### TO DO
Output all of the records again, exactly as written.

### DATA FOR THIS EXERCISE
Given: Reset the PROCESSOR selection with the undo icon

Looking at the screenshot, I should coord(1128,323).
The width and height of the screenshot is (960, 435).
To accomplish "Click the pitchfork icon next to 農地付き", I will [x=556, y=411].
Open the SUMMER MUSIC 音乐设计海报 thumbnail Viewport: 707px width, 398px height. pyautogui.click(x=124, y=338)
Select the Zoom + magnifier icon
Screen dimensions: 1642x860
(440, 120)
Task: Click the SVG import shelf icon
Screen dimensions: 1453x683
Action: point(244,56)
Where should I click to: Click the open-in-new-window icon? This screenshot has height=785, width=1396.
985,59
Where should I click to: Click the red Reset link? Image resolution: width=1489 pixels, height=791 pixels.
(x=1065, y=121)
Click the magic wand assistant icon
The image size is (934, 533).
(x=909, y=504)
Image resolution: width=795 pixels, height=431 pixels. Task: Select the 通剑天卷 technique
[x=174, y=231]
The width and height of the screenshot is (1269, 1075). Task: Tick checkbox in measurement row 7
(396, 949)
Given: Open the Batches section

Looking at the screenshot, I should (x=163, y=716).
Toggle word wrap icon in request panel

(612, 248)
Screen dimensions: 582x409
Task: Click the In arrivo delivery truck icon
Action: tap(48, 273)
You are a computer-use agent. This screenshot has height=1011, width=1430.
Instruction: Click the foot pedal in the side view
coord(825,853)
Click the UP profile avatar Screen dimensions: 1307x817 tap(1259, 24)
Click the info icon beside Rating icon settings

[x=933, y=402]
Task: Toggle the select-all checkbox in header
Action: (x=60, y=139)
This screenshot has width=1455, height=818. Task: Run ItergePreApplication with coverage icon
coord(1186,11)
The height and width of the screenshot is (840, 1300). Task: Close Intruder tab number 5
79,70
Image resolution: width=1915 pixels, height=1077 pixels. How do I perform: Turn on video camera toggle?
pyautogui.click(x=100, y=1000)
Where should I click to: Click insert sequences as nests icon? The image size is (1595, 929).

### RESPONSE AREA
Given: Reset the PROCESSOR selection with the undo icon

Looking at the screenshot, I should coord(1128,323).
The width and height of the screenshot is (960, 435).
To accomplish "Click the pitchfork icon next to 農地付き", I will [x=556, y=411].
Open the SUMMER MUSIC 音乐设计海报 thumbnail Viewport: 707px width, 398px height. pyautogui.click(x=124, y=338)
Select the Zoom + magnifier icon
Screen dimensions: 1642x860
(440, 120)
Task: Click the SVG import shelf icon
Screen dimensions: 1453x683
Action: point(244,56)
Where should I click to: Click the open-in-new-window icon? This screenshot has height=785, width=1396.
985,59
Where should I click to: Click the red Reset link? Image resolution: width=1489 pixels, height=791 pixels.
(x=1065, y=121)
Click the magic wand assistant icon
The image size is (934, 533).
(x=909, y=504)
Image resolution: width=795 pixels, height=431 pixels. Task: Select the 通剑天卷 technique
[x=174, y=231]
The width and height of the screenshot is (1269, 1075). Task: Tick checkbox in measurement row 7
(396, 949)
Given: Open the Batches section

Looking at the screenshot, I should (x=163, y=716).
Toggle word wrap icon in request panel

(612, 248)
Screen dimensions: 582x409
Task: Click the In arrivo delivery truck icon
Action: tap(48, 273)
You are a computer-use agent. This screenshot has height=1011, width=1430.
Instruction: Click the foot pedal in the side view
coord(825,853)
Click the UP profile avatar Screen dimensions: 1307x817 tap(1259, 24)
Click the info icon beside Rating icon settings

[x=933, y=402]
Task: Toggle the select-all checkbox in header
Action: (x=60, y=139)
This screenshot has width=1455, height=818. Task: Run ItergePreApplication with coverage icon
coord(1186,11)
The height and width of the screenshot is (840, 1300). Task: Close Intruder tab number 5
79,70
Image resolution: width=1915 pixels, height=1077 pixels. How do I perform: Turn on video camera toggle?
pyautogui.click(x=100, y=1000)
Where should I click to: Click insert sequences as nests icon? The image size is (1595, 929).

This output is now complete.